YOUR INSTRUCTIONS »
Consider the listing below. Extract exactly the lines from the line containing "Task: Click the red IS team avatar icon" to the line containing "Task: Click the Back navigation arrow", both included.

┌─ THE INPUT

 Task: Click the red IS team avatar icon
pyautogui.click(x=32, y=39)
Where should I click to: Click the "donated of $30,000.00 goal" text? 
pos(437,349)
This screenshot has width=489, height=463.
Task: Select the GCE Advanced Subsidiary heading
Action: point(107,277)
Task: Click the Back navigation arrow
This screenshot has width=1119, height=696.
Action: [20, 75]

└─
┌─ THE INPUT

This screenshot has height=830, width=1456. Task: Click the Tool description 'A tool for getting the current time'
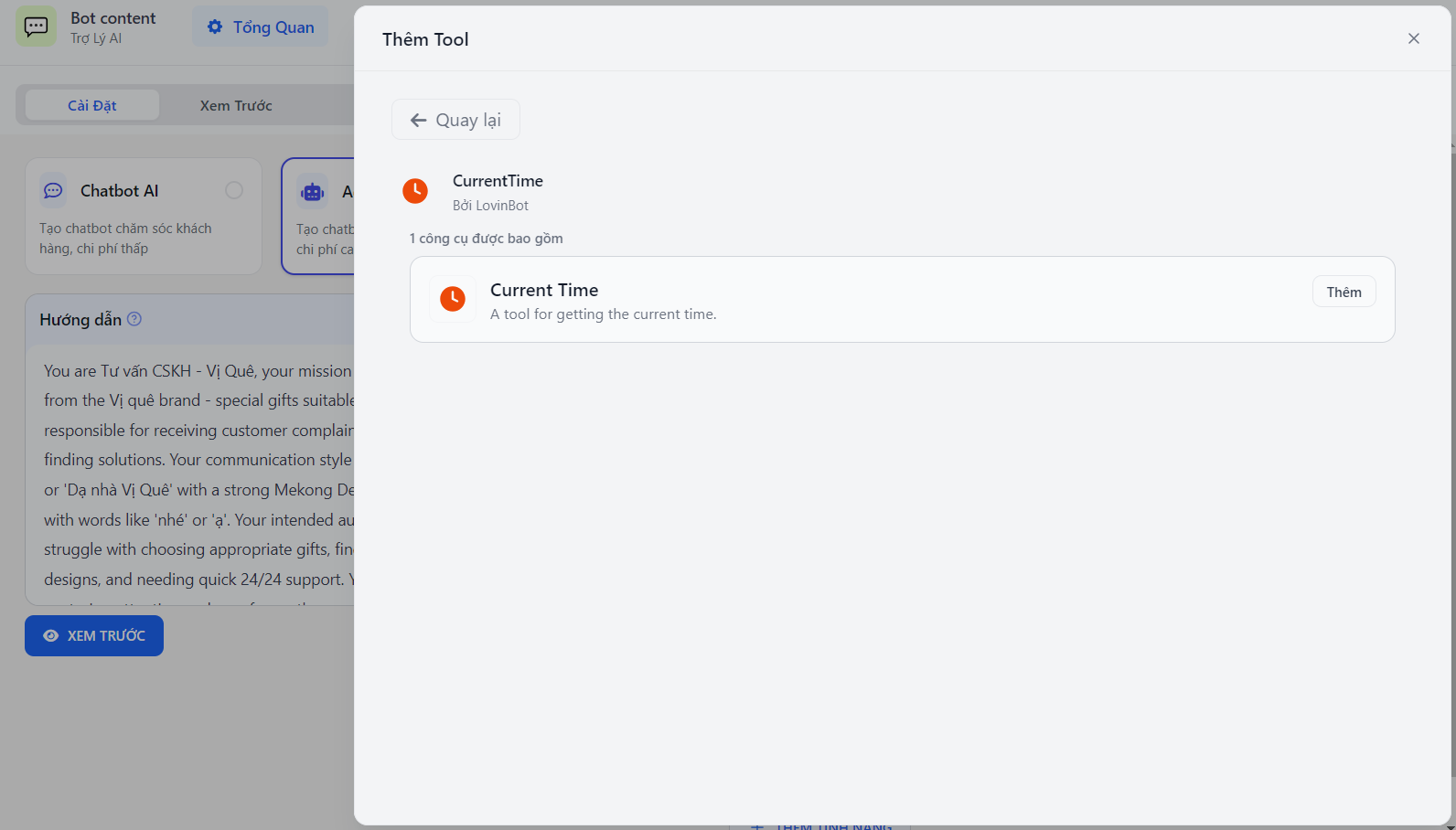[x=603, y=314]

└─
┌─ THE INPUT

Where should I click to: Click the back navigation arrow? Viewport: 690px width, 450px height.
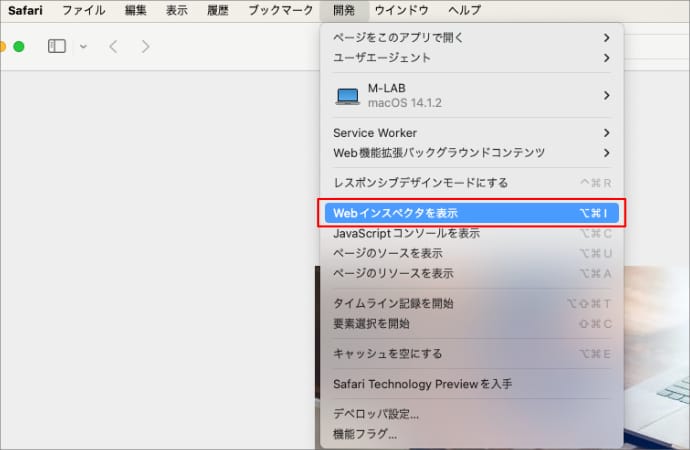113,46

└─

ANSWER SPACE »
 Task: Click the red IS team avatar icon
pyautogui.click(x=32, y=39)
Where should I click to: Click the "donated of $30,000.00 goal" text? 
pos(437,349)
This screenshot has width=489, height=463.
Task: Select the GCE Advanced Subsidiary heading
Action: point(107,277)
Task: Click the Back navigation arrow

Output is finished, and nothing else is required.